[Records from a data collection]
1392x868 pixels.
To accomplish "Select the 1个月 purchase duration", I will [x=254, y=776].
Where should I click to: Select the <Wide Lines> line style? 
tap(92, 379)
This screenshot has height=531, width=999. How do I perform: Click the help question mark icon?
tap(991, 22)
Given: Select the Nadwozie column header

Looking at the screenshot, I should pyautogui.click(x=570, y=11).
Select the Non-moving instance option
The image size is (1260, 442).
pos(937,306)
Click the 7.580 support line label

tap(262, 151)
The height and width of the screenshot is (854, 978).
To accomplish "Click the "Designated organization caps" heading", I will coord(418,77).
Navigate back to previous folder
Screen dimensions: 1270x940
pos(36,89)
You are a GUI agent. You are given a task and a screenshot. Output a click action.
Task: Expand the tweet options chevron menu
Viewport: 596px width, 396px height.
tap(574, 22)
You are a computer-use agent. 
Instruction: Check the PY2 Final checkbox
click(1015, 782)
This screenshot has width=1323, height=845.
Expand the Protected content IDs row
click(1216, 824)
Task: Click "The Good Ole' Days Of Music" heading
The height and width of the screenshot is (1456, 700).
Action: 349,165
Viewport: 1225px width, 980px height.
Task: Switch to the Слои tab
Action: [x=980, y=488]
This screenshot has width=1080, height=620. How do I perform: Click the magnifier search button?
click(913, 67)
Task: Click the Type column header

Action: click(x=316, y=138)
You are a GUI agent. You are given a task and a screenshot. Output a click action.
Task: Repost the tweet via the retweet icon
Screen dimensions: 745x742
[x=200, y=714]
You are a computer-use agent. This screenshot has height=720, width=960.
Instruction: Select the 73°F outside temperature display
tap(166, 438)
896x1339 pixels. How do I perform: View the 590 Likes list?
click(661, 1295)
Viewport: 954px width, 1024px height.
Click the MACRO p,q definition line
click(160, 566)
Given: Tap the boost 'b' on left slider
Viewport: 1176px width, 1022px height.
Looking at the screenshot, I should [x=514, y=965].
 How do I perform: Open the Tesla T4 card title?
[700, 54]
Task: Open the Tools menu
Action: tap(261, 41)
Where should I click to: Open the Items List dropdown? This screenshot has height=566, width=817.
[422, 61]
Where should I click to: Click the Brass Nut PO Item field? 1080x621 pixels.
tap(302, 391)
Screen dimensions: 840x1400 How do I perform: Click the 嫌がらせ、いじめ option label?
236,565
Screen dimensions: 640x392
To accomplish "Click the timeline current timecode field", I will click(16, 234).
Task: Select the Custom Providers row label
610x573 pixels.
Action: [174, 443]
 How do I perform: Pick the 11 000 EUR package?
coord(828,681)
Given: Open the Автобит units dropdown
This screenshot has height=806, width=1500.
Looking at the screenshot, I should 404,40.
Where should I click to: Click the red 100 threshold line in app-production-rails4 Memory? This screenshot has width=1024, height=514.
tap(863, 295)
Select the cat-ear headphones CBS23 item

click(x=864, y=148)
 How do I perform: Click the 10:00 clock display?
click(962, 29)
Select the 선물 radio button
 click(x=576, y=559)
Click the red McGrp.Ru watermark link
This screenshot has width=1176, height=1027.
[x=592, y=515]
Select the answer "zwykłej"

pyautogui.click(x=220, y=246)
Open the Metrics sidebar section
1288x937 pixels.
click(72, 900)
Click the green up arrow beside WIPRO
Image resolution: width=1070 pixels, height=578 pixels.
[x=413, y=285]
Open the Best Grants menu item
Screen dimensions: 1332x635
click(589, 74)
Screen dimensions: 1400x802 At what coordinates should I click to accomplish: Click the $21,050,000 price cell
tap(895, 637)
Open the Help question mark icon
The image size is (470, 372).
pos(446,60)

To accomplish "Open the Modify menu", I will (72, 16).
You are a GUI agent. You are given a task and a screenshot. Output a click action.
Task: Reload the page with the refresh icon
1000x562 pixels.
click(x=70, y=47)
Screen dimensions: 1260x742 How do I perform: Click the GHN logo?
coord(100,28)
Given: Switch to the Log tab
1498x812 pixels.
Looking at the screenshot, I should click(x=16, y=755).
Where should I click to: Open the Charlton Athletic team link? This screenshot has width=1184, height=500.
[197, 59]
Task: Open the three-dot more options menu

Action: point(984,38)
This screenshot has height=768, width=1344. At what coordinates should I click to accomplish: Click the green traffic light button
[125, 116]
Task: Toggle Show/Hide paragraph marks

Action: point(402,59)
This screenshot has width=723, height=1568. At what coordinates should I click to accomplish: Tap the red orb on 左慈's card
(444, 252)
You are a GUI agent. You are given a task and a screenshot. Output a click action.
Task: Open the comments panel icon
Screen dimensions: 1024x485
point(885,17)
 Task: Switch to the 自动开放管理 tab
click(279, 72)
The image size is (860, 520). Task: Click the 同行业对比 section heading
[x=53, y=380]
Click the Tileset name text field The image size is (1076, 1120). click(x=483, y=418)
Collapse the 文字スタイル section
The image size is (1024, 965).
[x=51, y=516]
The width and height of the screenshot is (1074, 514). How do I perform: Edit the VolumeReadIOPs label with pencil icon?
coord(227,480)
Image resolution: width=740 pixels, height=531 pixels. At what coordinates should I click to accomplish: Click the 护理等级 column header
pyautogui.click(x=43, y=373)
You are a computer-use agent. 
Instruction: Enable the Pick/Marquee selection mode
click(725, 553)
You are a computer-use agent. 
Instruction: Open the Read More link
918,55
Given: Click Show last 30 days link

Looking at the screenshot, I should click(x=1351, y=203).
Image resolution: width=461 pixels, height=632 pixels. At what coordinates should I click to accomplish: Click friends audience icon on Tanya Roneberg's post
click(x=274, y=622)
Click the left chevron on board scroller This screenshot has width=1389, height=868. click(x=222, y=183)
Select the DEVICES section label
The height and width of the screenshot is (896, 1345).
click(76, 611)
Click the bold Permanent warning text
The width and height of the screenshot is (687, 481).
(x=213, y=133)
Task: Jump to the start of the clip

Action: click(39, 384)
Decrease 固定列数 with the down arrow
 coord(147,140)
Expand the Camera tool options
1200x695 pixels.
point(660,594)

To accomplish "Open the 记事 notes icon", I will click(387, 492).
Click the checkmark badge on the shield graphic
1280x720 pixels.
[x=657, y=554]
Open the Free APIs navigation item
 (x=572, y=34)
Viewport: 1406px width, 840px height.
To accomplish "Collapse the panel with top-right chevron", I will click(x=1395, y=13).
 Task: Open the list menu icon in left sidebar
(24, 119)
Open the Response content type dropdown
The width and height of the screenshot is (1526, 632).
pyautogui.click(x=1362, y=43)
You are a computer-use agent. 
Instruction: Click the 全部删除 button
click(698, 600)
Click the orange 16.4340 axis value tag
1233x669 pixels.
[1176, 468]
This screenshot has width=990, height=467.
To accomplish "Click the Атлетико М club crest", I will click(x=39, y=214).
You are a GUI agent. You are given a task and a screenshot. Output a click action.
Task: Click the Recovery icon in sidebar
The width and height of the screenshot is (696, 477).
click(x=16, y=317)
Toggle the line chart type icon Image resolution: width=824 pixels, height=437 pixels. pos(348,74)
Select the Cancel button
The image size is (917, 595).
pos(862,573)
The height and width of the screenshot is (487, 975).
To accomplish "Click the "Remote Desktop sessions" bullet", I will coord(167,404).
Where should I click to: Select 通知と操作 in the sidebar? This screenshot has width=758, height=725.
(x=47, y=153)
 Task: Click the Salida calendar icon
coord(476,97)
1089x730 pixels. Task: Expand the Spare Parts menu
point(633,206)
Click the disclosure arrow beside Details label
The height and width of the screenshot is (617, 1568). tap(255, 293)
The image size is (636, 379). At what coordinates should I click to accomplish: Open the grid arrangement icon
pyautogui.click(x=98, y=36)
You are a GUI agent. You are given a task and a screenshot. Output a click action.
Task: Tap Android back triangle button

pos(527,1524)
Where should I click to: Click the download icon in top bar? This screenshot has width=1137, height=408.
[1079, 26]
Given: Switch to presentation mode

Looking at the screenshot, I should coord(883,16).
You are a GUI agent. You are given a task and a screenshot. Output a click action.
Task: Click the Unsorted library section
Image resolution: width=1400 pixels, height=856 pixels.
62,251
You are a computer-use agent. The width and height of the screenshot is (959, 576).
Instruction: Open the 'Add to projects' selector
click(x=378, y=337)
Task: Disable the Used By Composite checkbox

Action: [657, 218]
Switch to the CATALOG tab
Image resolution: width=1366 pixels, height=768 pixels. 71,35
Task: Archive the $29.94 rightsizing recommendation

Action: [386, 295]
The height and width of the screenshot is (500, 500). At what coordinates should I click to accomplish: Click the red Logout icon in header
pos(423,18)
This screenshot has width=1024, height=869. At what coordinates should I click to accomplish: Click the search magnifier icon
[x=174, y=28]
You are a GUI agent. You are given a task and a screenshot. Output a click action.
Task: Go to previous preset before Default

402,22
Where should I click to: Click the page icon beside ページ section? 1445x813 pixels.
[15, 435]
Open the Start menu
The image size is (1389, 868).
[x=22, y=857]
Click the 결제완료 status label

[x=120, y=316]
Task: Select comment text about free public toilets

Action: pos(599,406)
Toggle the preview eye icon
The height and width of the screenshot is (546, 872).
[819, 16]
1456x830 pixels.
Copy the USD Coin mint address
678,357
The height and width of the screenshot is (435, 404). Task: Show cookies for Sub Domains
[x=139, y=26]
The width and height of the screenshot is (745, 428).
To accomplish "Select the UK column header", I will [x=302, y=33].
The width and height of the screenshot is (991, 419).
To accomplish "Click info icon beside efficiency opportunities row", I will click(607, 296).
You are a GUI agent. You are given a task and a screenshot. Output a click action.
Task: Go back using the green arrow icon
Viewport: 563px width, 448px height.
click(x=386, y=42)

What you are asked to do. Scan the data above and copy every line with "panel" in it.

Response to the exercise.
Task: Open the comments panel icon
To accomplish "Collapse the panel with top-right chevron", I will click(x=1395, y=13).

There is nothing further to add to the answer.